On a sunny Sunday afternoon, we motley members of the San Diego Press Club convened in the picture perfect quad at San Diego State to honor Lionel Van Deerlin. We weren't there just because the bar was open. Van earned this salute for his in depth reporting of San Diego news for nearly fifty years.

A faded newsroom photograph of Van Deerlin hangs on the wall of my study it is 1946 he and I are just sprung from the military and struggling to get a toehold as adult Californians and as journalists.

He became my city editor at the San Diego Daily Journal an afternoon newspaper that is little remembered one that was both bold and doomed because it joyfully reminded its readers in Conservative San Diego that its owner, Clinton McKinnon, was a Liberal Democrat.


It was important to Van and me that the Journal was one of only a very few newspapers launched during World War II. The reason remains relevant to today's newspaper ownerships.

President Franklin Roosevelt, a Democrat, had agreed when McKinnon, the Democratic Congressman-to-be pleaded for a rare emergency newsprint allocation San Diego had suddenly become to the Navy what Norfolk was on the East Coast a strategically vital port and this city's only news source was the right-wing Union-Tribune.

In 1946, as now, Van Deerlin was a sharp dresser.
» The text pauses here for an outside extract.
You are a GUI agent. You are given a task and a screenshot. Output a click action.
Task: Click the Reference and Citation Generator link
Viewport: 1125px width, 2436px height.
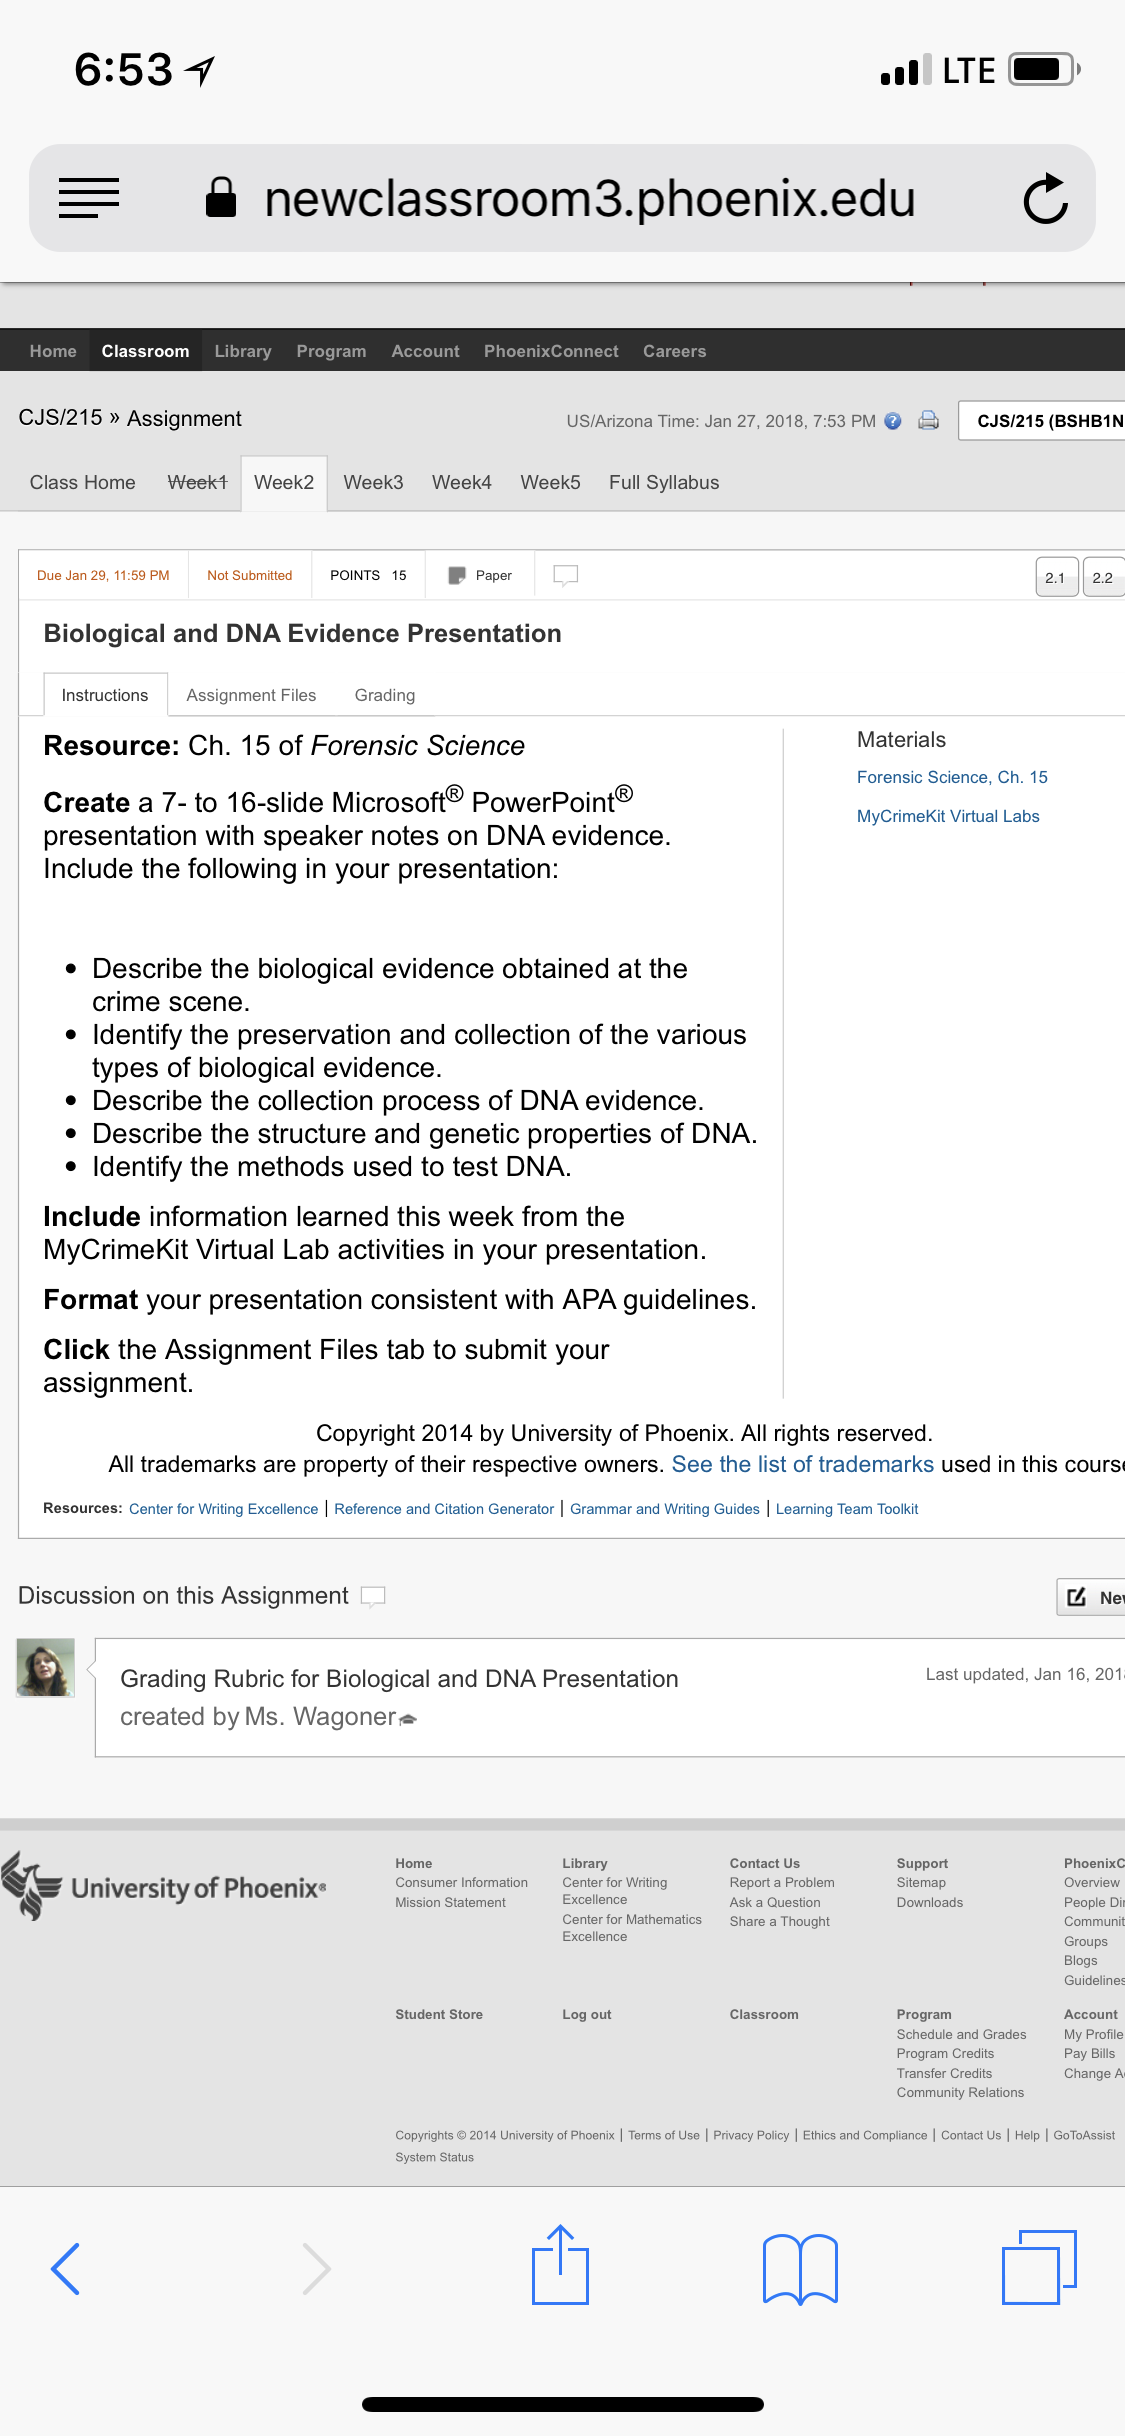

In my newsroom picture, he has slung his suit jacket over his shoulder and appears to be trying to escape for lunch at our favorite bar across the street near Fifth and Ash a hillside intersection, then without a stoplight, that we called "Fifth and Crash? because of almost daily traffic collisions outside the newsroom.

But, in the picture, two young reporters have blocked Van's exit and are gazing worshipfully up into his face, waving copy paper in the air and pleading that he take mercy on the first drafts of their news stories.

When those Journal years ended in a merger with the Union-Tribune, Van moved up to the Los Angeles Herald-Express. But I had just discovered San Diego and refused to leave. I moved across downtown to the Union-Tribune.


Years later, when I was editor of a somewhat liberalized Tribune I persuaded Van, who was still considered a dangerous left winger, to write a weekly column for the Tribune he is still writing it, his prose rich in the wry wisdom of a politician who has seen it all without believing it all.

He served in Congress with humanitarian grace. After 18 years, he was voted out by a newcomer named Duncan Hunter. I phoned Van that day and told him what I still believe.

His service in Congress, from 1963 to 1981, provided a relatively golden chapter in this region's harebrained political history, a time when Congressmen on both sides of the aisle were able to work together for the people who elected them.